Mayor of Vitoria
- In office 22 February 1936 – July 1936
- Preceded by: Manuel Díaz de Junguitu
- Succeeded by: Tomás Alfaro [es]
- In office 5 June 1931 – 3 September 1934
- Succeeded by: Luis Ginés Ostolaza

Personal details
- Born: 9 November 1881 Vitoria, Álava, Spain
- Died: 31 March 1937 (aged 55) Azazeta pass, Álava, Spain
- Party: Republican Left
- Other political affiliations: Autonomous Republican Party (before 1934)

= Teodoro González de Zárate =

Spanish politician (1881–1937)

Teodoro González de Zárate Sáenz (9 November 1881 – 31 March 1937) was a Spanish politician who served as mayor of Vitoria during the Second Spanish Republic. He was killed by Francoist forces during the Spanish Civil War.

== Biography==
Born in Vitoria, Teodoro González de Zárate had been a businessman before entering politics.
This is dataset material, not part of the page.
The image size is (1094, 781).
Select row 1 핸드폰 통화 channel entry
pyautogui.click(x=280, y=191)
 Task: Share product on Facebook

He was elected to the city council in April 1931. In the election, right-wing candidates won a majority in the city council (16 seats, compared to the 15 seats held by republicans and socialists). However, the partial annulment of the results and subsequent election rerun gave a majority to the left. On June 5, González de Zárate was named mayor. The republican members of the city council had been elected on the Autonomous Republican Party ticket. This was a local organization, and most of them joined other republican parties starting in August 1931. González de Zárate, who served as president of the party, later joined Republican Left.

As mayor, González de Zárate criticized the 1931 proposal for a Basque statute of autonomy on the basis that it would harm the economic model of Álava, he also described it as an imposition from rural politicians against urban areas. However, he campaigned in favor of the 1933 proposed statue of autonomy. In August 1934, the city council elected a commission to defend the Basque Economic Agreement against a government initiative to reduce taxes on wine, which would have led to a significant reduction in tax revenue for the municipal government. On September 3, the government dismissed the councilmen who had taken part in the election of the commission. Luis Ginés Ostolaza, a Radical Republican, was elected mayor the next day. Ginés Ostolaza resigned in December, being replaced as mayor by Manuel Díaz de Junguitu.

After the 1936 general election, the government reinstated the city council elected in 1931 and González de Zárate was reelected as mayor. He was succeed on an interim basis by Tomás Alfaro, who held the mayorship briefly during July 1936 before being deposed in the aftermath of the coup that led to the Spanish Civil War. Teodoro González de Zárate was arrested on September 17 by Requetés. On March 31, 1937, coinciding with the start of the Biscay Campaign, González de Zárate and other 15 prisoners were taken out of prison in order to be executed on orders of Emilio Mola. They were killed on the night of March 31–April 1 in the Azazeta pass.